== EXTRACT PROVIDED ==
Dee is a solicitor advocate based at our Melbourne office. She is an expert in pre-charge strategies as well as in matters involving significant amount of infringements.

Dee's excellence in the field has led to many of her clients being interviewed but not charged. She is recognised as a Rising Star Criminal Defence Lawyer in the Doyle’s Guide 2020 and is a member of the Young Lawyers Section of the Law Institute of Victoria.

GavelGenerally, the police or the Director of Public Prosecutions are responsible for determining what criminal charges a person will face based on available evidence.

Statistics suggest that most people who are charged with criminal offences plead guilty. However, should the accused choose to contest the charge(s), they will either face a hearing before a Magistrate, a trial before a judge and jury, or a judge (sitting alone) to decide if they are guilty or not guilty.

When an accused person comes before the Magistrates’ Court for a summary charge or an indictable charge capable of being heard and determined summarily, sentence is usually passed on the same day as the finding of guilt.

The Magistrate decides the outcome of summary matters, generally regarded as a less serious form of criminal offending and include traffic offences, less serious types of assault, drug charges, property damage and family violence matters.

The County Court hears most matters involving indictable offences, which are more serious charges, including matters of substantial theft, aggravated burglary, significant fraud, sexual offences and armed robbery charges.

The length of sentence given to a person found guilty in the County Court is usually higher than that of the Magistrates’ Court, which has a maximum of two years for a single offence and five years for multiple offences.1

The Supreme Court hears the most serious of all criminal offending including terrorism, treason, murder and attempted murder and in the case of civil charges, matters involving complex legal issues and claims in relation to substantial amounts of money.

== STORED ROWS ==
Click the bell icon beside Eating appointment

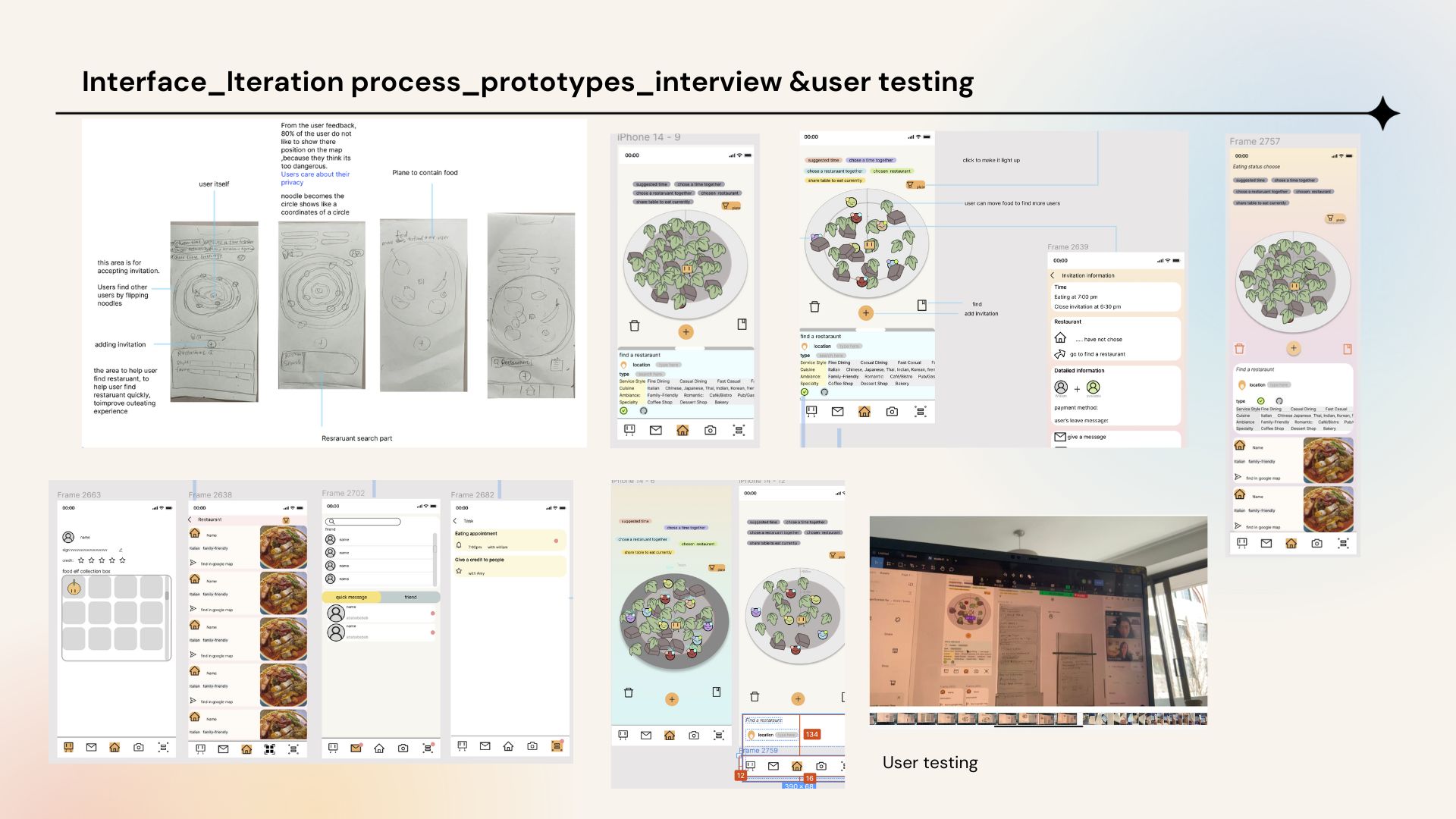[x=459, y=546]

---

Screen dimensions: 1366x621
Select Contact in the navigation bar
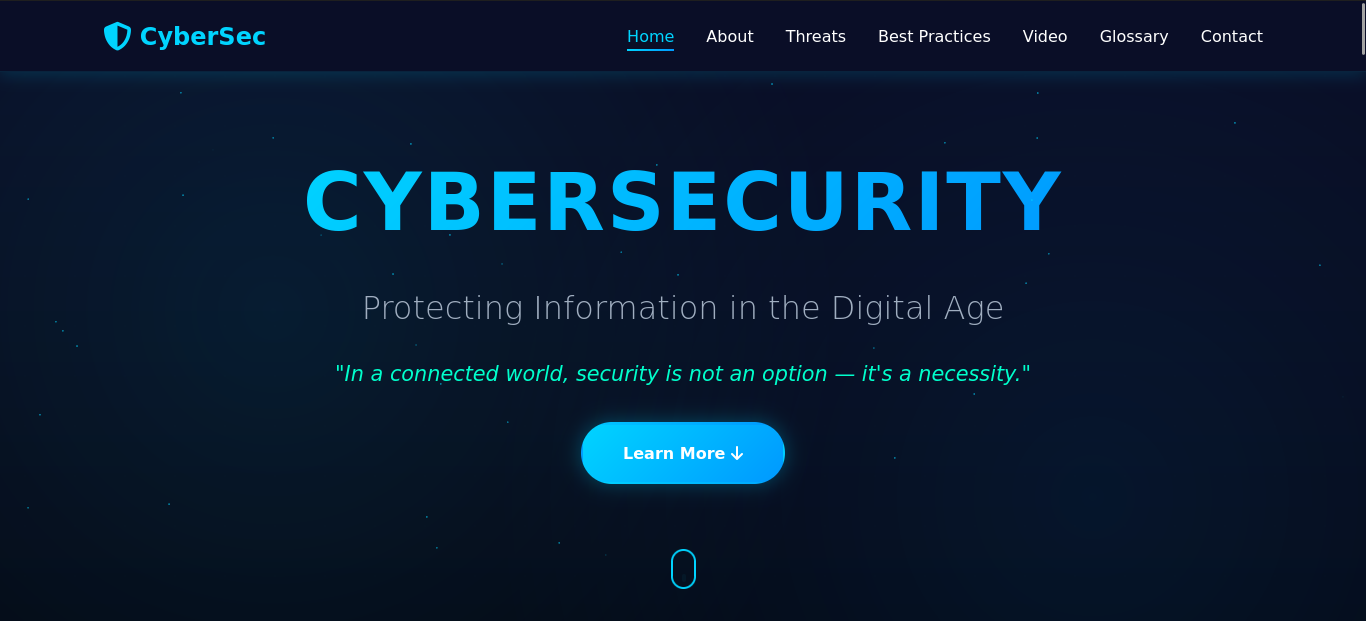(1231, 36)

== EXERCISES ==
(1) Translate into Spanish the following sentence from the passage on criminal charges and courts: "Statistics suggest that most people who are charged with criminal offences plead guilty."
(2) From the passage on criminal charges and courts, repeat word for word the portion starting at "Statistics suggest that" and ending at "family violence matters.".

== FULL SOLUTIONS ==
(1) Las estadísticas indican que la mayoría de las personas acusadas de delitos penales se declaran culpables.

(2)
Statistics suggest that most people who are charged with criminal offences plead guilty. However, should the accused choose to contest the charge(s), they will either face a hearing before a Magistrate, a trial before a judge and jury, or a judge (sitting alone) to decide if they are guilty or not guilty.

When an accused person comes before the Magistrates’ Court for a summary charge or an indictable charge capable of being heard and determined summarily, sentence is usually passed on the same day as the finding of guilt.

The Magistrate decides the outcome of summary matters, generally regarded as a less serious form of criminal offending and include traffic offences, less serious types of assault, drug charges, property damage and family violence matters.